O primeiro efeito é a reabertura do circuito produtivo. Com a queda do custo do crédito, o financiamento fica mais barato e mais projetos tornam-se viáveis. As empresas passam a considerar investir novamente.
A partir do aumento da criação inicial de moeda, bancos tendem a expandir crédito e novas operações financiam produção. O circuito volta a começar com mais intensidade.
O segundo efeito é o deslocamento de portfólio. Com juros menores, títulos públicos ficam menos atrativos e investidores buscam alternativas. Há migração para ações, títulos de dívida privada (debêntures) e investimento produtivo.
Como consequência estrutural, o circuito financeiro perde centralidade relativa e o circuito produtivo ganha espaço.
O terceiro efeito é o reforço da demanda efetiva. Com mais emprego e renda, investimento gera contratação e salários aumentam.
Maior consumo ocorre quando renda adicional vira demanda. Aí empresas conseguem vender mais. Aumenta a probabilidade de fechamento do circuito.
O quarto efeito é a melhora da solvência empresarial. Há menor despesa financeira e maior margem operacional. Empresas conseguem pagar dívidas e investir mais.
Mas há um ponto crítico: a armadilha da expectativa. A queda dos juros só reativa o circuito se houver confiança na continuidade do crescimento e previsibilidade macroeconômica.
Caso contrário, empresas permanecem cautelosas, bancos restringem crédito e investidores ficam líquidos. O circuito não se expande.

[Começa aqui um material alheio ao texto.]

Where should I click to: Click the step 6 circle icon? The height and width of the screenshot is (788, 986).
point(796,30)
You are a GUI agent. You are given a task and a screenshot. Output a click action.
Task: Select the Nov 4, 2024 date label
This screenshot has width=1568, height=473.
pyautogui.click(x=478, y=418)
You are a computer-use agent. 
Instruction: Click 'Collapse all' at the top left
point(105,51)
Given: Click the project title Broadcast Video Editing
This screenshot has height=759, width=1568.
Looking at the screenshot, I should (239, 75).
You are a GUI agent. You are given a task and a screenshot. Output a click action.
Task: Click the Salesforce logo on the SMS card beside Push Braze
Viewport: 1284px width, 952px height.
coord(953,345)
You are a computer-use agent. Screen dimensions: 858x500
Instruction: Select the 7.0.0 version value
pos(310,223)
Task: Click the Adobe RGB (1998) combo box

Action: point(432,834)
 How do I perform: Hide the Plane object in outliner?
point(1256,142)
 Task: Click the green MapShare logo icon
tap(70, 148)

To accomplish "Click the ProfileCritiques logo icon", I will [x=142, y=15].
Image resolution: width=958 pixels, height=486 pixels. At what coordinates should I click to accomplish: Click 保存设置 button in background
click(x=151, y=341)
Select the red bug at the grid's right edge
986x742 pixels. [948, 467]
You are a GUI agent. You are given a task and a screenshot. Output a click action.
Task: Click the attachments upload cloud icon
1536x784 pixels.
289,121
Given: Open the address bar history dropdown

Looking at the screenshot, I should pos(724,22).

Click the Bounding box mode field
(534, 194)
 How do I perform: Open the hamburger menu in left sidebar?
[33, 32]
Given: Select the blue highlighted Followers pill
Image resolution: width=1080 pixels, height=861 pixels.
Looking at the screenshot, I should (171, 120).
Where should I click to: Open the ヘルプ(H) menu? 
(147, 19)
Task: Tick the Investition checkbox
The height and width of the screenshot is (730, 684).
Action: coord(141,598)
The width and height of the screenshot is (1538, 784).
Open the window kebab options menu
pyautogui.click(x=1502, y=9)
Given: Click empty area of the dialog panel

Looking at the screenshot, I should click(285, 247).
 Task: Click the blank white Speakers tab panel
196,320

O papel da dívida pública na transição é com juros menores o custo de carregamento da dívida cair e haver menor transferência de renda para rentistas. Reduz o “desvio” de renda para o circuito financeiro.
A possível dinâmica de transição, em uma sequência típica, é: juros caem – bolsa sobe (reprecificação de ativos) – crédito começa a expandir – investimento reage – emprego e renda aumentam – demanda se fortalece – produção se expande.
Porém, há limites importantes e esse processo não é automático. Mesmo com juros baixos, o circuito pode não reagir plenamente se houver estrutura produtiva frágil, falta de projetos e baixa capacidade tecnológica.
Além disso, se houver endividamento elevado prévio, empresas estarão ainda se desalavancando e as famílias comprometidas com endividamento. Soma tudo isso à incerteza política ou externa, caso tenha volatilidade cambial e instabilidade institucional.
A queda dos juros não cria automaticamente crescimento — ela remove o bloqueio financeiro impeditivo do circuito produtivo de se expandir. Mas o circuito só se completa se houver investimento, renda e demanda.
Com juros significativamente menores, o sistema tende a deslocar recursos do circuito financeiro para o produtivo, reduzindo o custo do crédito, estimulando o investimento e aumentando a probabilidade de fechamento do circuito monetário. Tudo isso acontecerá caso haja condições de demanda e expectativas favoráveis.
Isso fecha o raciocínio. Juros altos travam o circuito produtivo; juros baixos reabrem a possibilidade do circuito, mas não garantem sua realização.